━━━━━ RECORDED DATA ━━━━━
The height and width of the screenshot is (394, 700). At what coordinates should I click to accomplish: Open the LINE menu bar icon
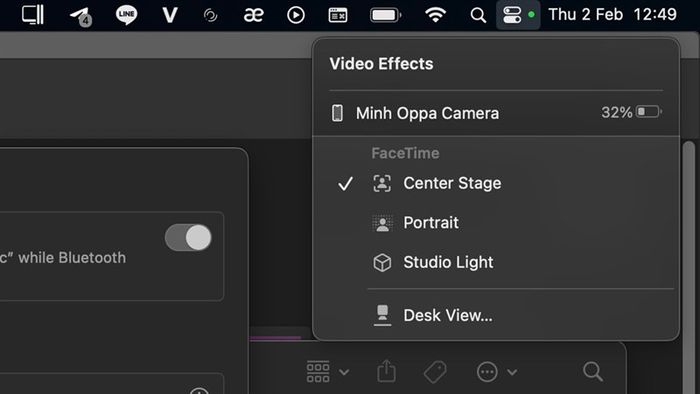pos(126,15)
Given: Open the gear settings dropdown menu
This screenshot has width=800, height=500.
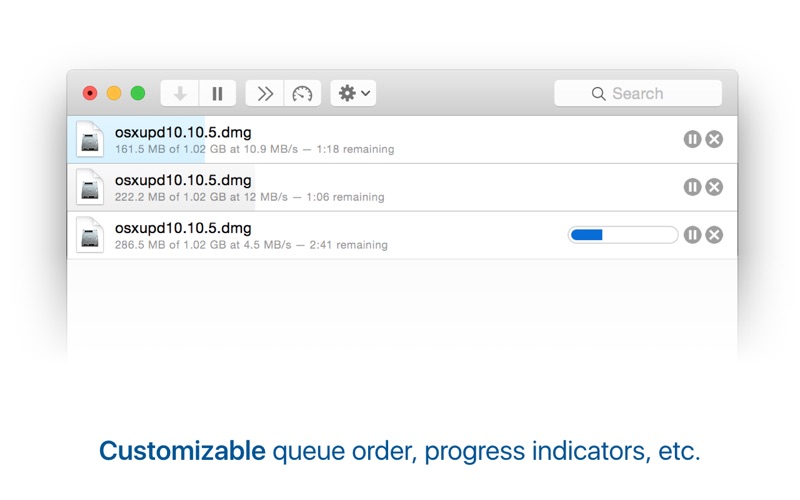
━━━━━
━━━━━ RECORDED DATA ━━━━━
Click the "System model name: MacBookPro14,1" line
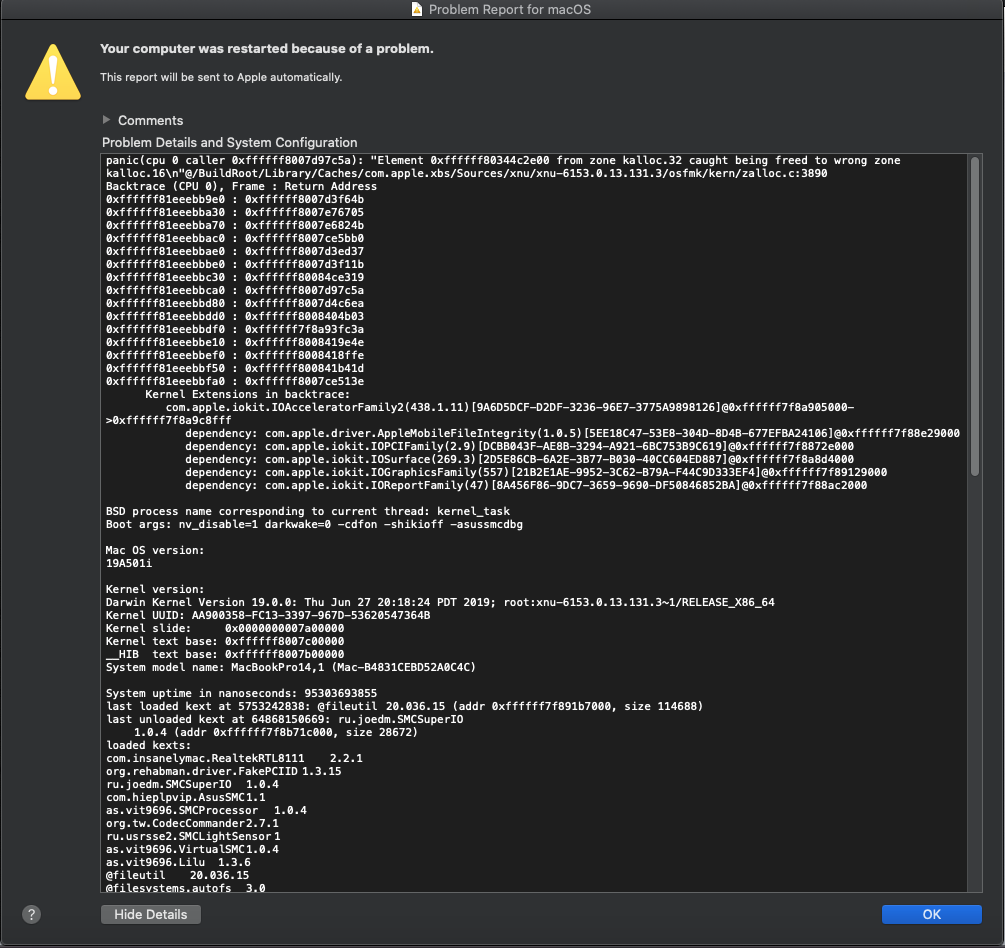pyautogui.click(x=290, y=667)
━━━━━
━━━━━ RECORDED DATA ━━━━━
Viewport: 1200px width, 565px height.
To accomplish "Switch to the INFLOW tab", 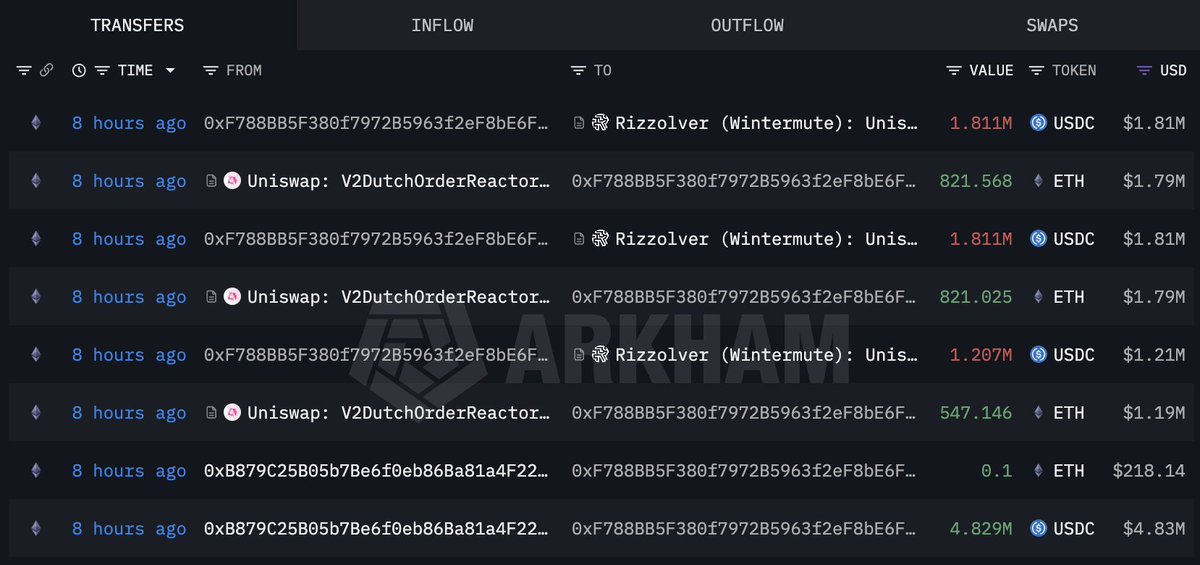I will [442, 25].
━━━━━
[WORK INSTRUCTIONS] Using the records above, write out exactly the lines between the one holding "Given: Open the gear settings dropdown menu" and the one holding "This screenshot has width=800, height=500.", inclusive; leave everything else out.

[TASK RESULT]
Given: Open the gear settings dropdown menu
This screenshot has width=800, height=500.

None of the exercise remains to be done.